The supervisors and the sheriff have clashed over a range of matters during Villanueva’s time in office—and this coming Tuesday, the supervisors plan to consider a proposal that would ask voters in November to give them the power to remove an elected sheriff from office for cause.

Villanueva’s bid for a second term is headed for a November runoff against former Long Beach police Chief Robert Luna. They finished 1-2 in a nine-candidate field in the June primary.

The removal motion by Board Chair Holly Mitchell and Supervisor Hilda Solis would direct county attorneys to draft the required documents and ordinance to put before voters on Nov. 8 that would allow the board to remove an elected sheriff with a four-fifths vote.

Under the motion, such a move would be allowed “for cause”—with such cause defined as “a violation of any law related to the performance of their duties as sheriff; flagrant or repeated neglect of duties; a misappropriation of public funds or property; willful falsification of a relevant official statement or document; or obstruction of any investigation into the conduct of the sheriff by the Inspector General, Sheriff Civilian Oversight Commission or any government agency with jurisdiction to conduct such an investigation.”

In a statement to the Los Angeles Times, which first reported the board’s proposal, a sheriff’s department representative called the maneuver a “politically motivated stunt” orchestrated while Villanueva is seeking reelection.

“If passed, this illegal motion would allow corrupt supervisors to intimidate sheriffs from carrying out their official duties to investigate crime,” the representative told The Times. “Creating a pathway for politicians to remove a duly elected sheriff is a recipe for corruption, particularly when ’cause’ is whatever suits their political agenda.”

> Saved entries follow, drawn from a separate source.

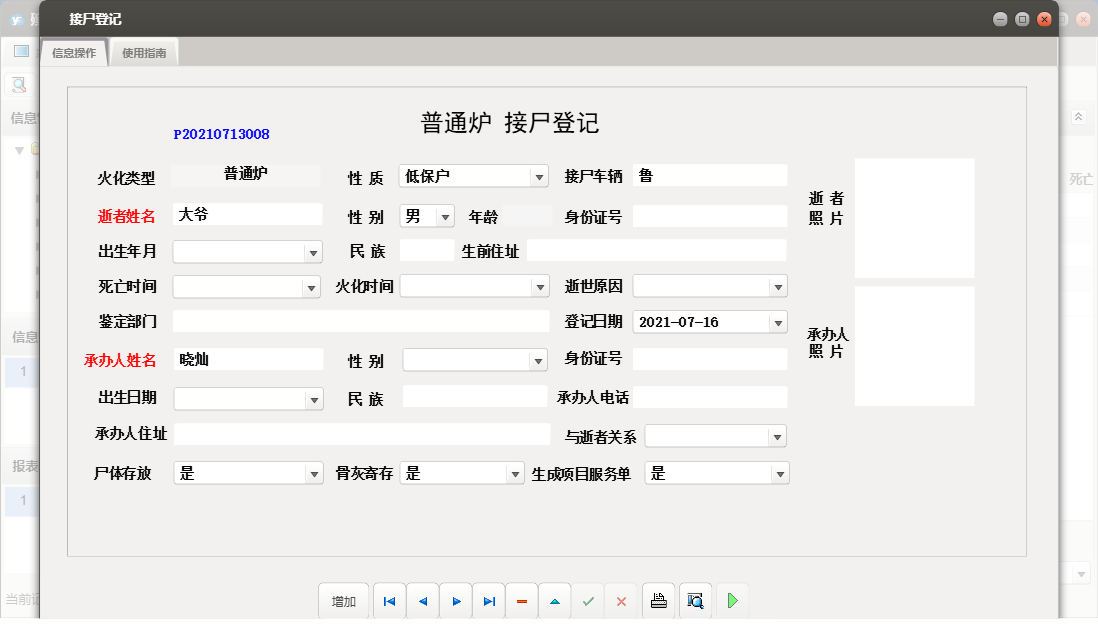
Task: Expand the 逝世原因 dropdown
Action: point(777,286)
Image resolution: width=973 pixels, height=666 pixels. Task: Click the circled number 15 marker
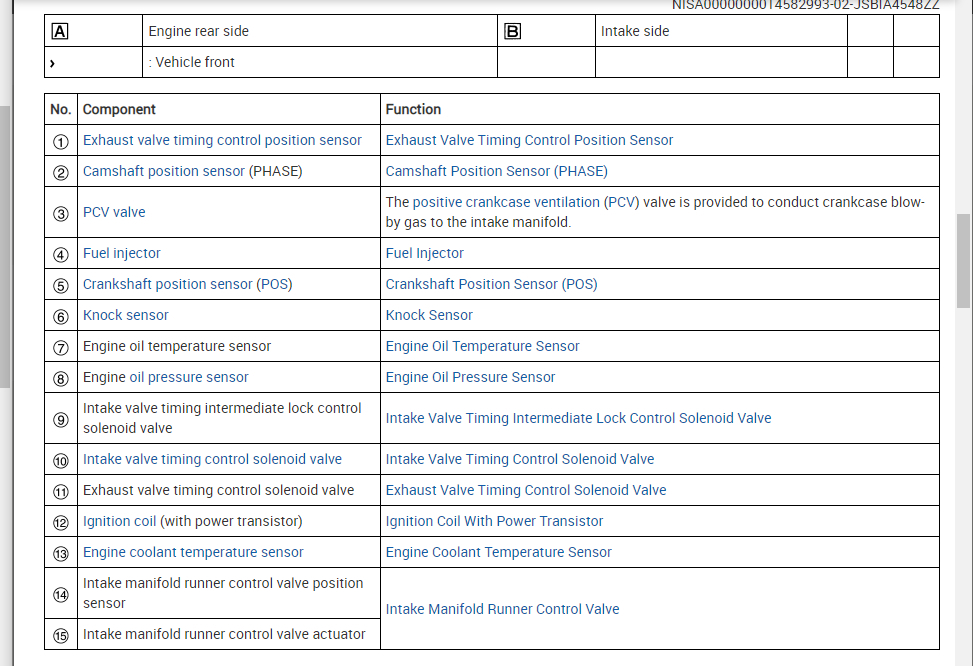click(61, 635)
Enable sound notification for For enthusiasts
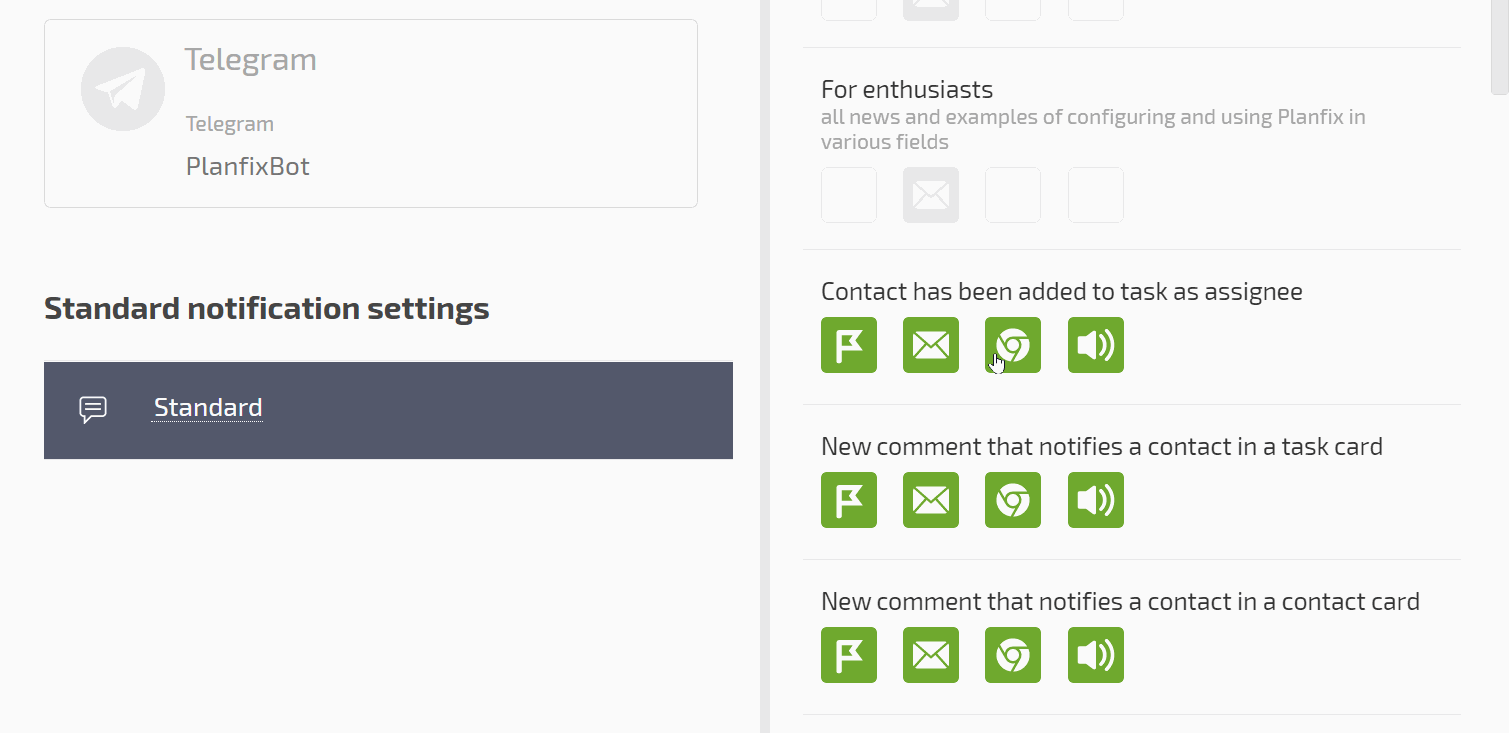1509x733 pixels. pyautogui.click(x=1096, y=195)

Supervisor Janice Hahn said she plans to support the motion—giving it the three votes needed for approval on Tuesday. Supervisor Kathryn Barger told the Times she questioned the motivations of the proposal, asking why it only targets the sheriff and not other county leadership positions.

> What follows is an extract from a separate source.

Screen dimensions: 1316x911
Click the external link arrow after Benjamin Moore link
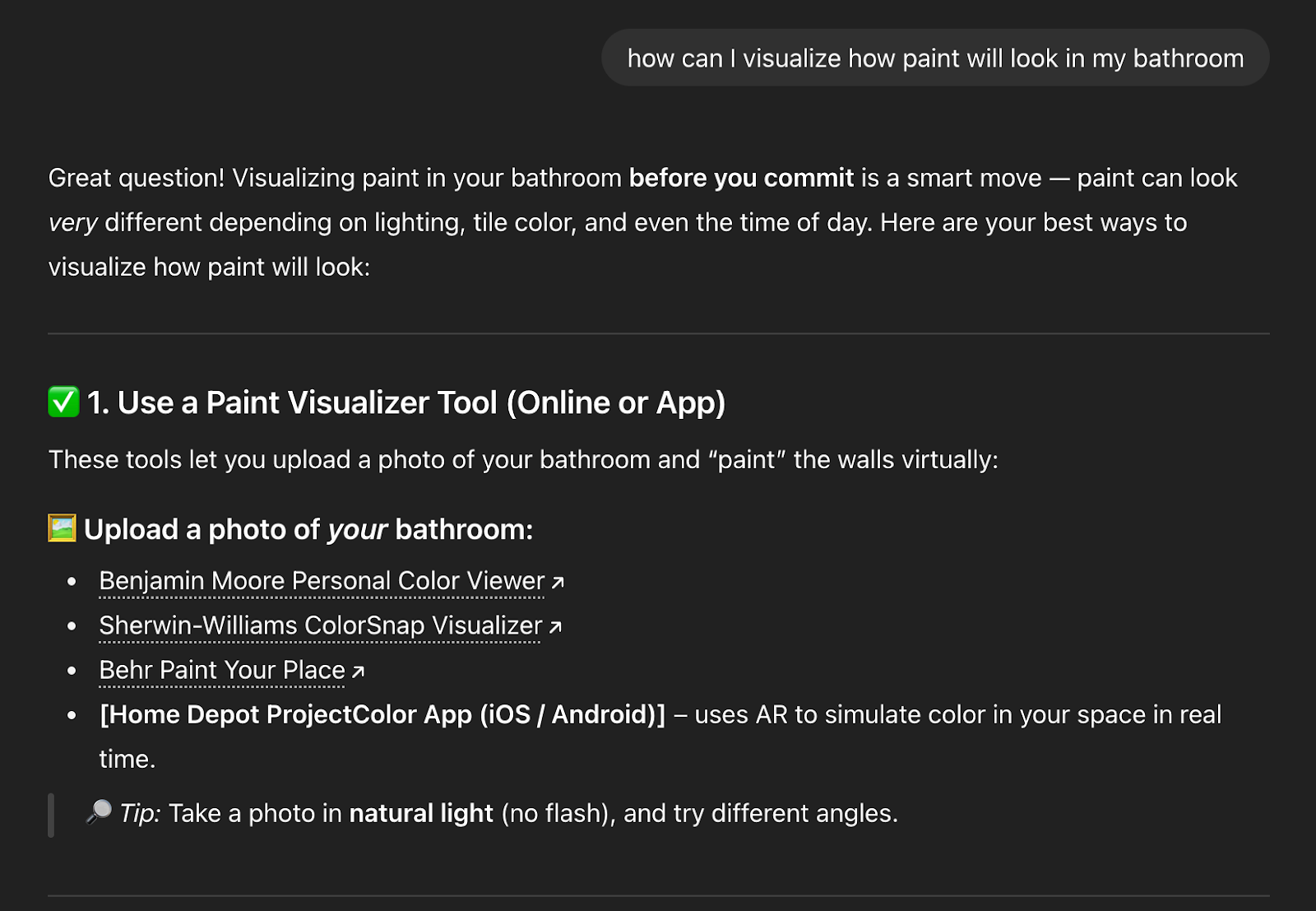tap(556, 580)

Villanueva has repeatedly clashed with the board, accusing members of defunding his agency at the expense of public safety, while also rebuffing subpoenas to appear before the county’s Civilian Oversight Commission.

The motion does not mention Villanueva by name, but states, “The current sheriff has been openly hostile to oversight and transparency and has tested the functionality of existing oversight structures by consistently resisting and obstructing these systems of checks and balances.”

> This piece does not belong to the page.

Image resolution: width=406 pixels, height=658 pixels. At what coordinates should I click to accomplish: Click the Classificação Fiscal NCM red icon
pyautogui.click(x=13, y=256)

The motion also refers to previous sheriffs Lee Baca, who was sent to federal prison on corruption charges, and Peter Pitchess, who “resisted any involvement in the first internal investigation of deputy gangs from outside the department.”

According to the motion, despite board efforts to provide oversight of the department, “the board has nevertheless been limited in its ability to serve as a sufficient check against the sheriff’s flagrant disregard of lawful oversight and accountability.”

If the motion is approved, county attorneys would draft the necessary paperwork to put the issue on the November ballot, then return to the board for a July 26 vote on whether to move forward.